# best troller? minkota or motorguide



## Guest (Oct 29, 2007)

[smiley=popcorn2.gif]

I'm sure you'll get an ear full.


----------



## backwaterbandits (Dec 15, 2006)

Swampfox. my personal experience with Minn-Kota has been very good...my current saltwater MK is 7 years old and still going strong! i just bought a new MK for our new boat that is due soon......If it aint broke....I'm not going to fix it!  Dave


----------



## Guest (Oct 29, 2007)

Personality for frestwater fishing like bhass, stripers and bluegull....I use a foot-controlled motorguide 24v with 70lbs trust and never had a plm with it. It's has been a great trolling motor.

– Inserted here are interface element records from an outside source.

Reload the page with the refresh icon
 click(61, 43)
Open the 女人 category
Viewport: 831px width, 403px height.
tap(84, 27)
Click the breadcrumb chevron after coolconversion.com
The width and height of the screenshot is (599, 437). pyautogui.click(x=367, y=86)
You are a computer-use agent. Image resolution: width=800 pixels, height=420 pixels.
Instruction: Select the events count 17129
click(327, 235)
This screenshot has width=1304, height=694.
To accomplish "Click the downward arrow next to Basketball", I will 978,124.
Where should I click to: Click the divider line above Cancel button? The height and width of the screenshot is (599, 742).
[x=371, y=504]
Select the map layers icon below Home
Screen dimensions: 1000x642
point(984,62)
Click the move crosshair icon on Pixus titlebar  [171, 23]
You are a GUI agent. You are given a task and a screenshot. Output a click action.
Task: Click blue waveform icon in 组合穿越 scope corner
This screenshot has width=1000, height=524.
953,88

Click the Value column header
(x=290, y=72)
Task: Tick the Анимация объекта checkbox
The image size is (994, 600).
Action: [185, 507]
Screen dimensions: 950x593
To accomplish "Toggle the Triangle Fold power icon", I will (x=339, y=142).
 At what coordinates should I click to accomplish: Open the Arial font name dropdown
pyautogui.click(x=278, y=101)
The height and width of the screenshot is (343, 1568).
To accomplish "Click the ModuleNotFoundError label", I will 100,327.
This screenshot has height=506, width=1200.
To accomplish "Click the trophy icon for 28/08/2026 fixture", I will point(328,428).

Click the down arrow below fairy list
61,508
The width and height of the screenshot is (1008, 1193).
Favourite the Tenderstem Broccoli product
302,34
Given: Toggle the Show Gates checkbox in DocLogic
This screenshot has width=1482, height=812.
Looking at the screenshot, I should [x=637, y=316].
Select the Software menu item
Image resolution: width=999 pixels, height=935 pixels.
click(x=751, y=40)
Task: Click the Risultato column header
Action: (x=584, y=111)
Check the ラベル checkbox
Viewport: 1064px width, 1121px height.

For saltwater....I love to use minnkota Riptide digital trolling motors because it's run a lot quieter than 5 speed version when u stalking for inshore species in the flats. I had one on my pontoon boat and I had another one saved for new microskiff boat.

I love them both but all have plms in one of these days.

Freshwater= motorguide foot controlled or 5 speed forward/ 2 reverse. Don't buy a co-pilot TM.

Saltwater = digital 12V to 36v tiller handle trolling motors and CO- Pilot.


----------



## TomFL (Oct 2, 2007)

I have a MK RT80 bow mount, 24v on my flats boat, and there is NO WAY I could sneak up on redfish or bonefish on the flats with the thing on a calm day. It's simply too loud on any speed that will make headway. 

BUT, I can hold position in the St Lucie inlet at full tide flow for hours on end, so I guess that's the trade-off. 

Never tried an MG 24 volt, so I couldn't compare it noise-wise. It may be that it's just the 24v ones. 

Nothing like the little 12v ones I've used on canoes and the like, where you can't even hear them.

Hope this helps

-T


----------



## tom_in_orl (Dec 9, 2006)

I say Minn Kota. Support the company that supports you [smiley=1-thumbsup3.gif] This Riptide 55 lb thrust remote bow mount was give away at last weekends Gheenoe Rally courtesy of Minn Kota and Custom Gheenoe.


----------



## GeorgiaSkiff (Sep 24, 2007)

Great kids but who are the 4 clowns behind them? ;D

MK all the way - and I'm in freshwater 99.99999999% of the time. Got me big fresh water Tuna the other day - that's a Striper for all you saltwater guys.


----------



## mygheenoe1 (Dec 18, 2006)

come to tampa and you can get all the strippers you want


----------



## iMacattack (Dec 11, 2006)

I can't kill my 10 year old Motorguide Great White... it's on it's second mount, but the motor is still running strong... even after the logic board caught fire... I don't know if I can say that of the current MG line though... :-?


----------



## MATT (Apr 30, 2007)

Well, I got some gift cards for my birthday last thur and had some points at BPS and just bought a 12v Motorguide Great White. Will let you know how i like soon. Went with the Motorguide under the advise and schooling of a very well respected form member.


----------



## Guest (Oct 30, 2007)

> Well, I got some gift cards for my birthday last thur and had some points at BPS and just bought a 12v Motorguide Great White. Will let you know how i like soon. Went with the Motorguide under the advise and schooling of a very well respected form member.


Matt,

Did u get a 12volt 5 speed/2 reverse 46 lbs trust Motorguide great white? That's wut I had it on my old classic.....this is the best trolling motor I ever had......very powerful motor.


----------



## MATT (Apr 30, 2007)

Yes, Blake that's the one I got. Still in the box the weather down here is windy this week. It's the base unit but I am that type of buyer.


----------



## chandler27 (Jul 24, 2007)

> Matt,
> 
> Did u get a 12volt 5 speed/2 reverse 46 lbs trust Motorguide great white? That's wut I had it on my old classic.....this is the best trolling motor I ever had......very powerful motor.



Would a motor like that be enough to be used as the main power source on a 13 footer if I didnt have too go to far? I usually fish around CRB in Tampa Bay and dont usually go far? Also, what battery setup would I need if I was going o only use the trolling motor?

Thanks


----------



## MATT (Apr 30, 2007)

CHANDLER THIS MOTOR WOULD BE FINE FOR THE TYPE USE YOU ARE TALKING ABOUT. I DO NOT KNOW ANYTHING ABOUT YOUR FINANCES BUT IF YOU STEP UP TO THE NEXT MODLE THE OVER 50 LBS AND DIGITAL IT WILL GET MUCH BETTER POWER TIME FROM THE SAME BATTERY.


----------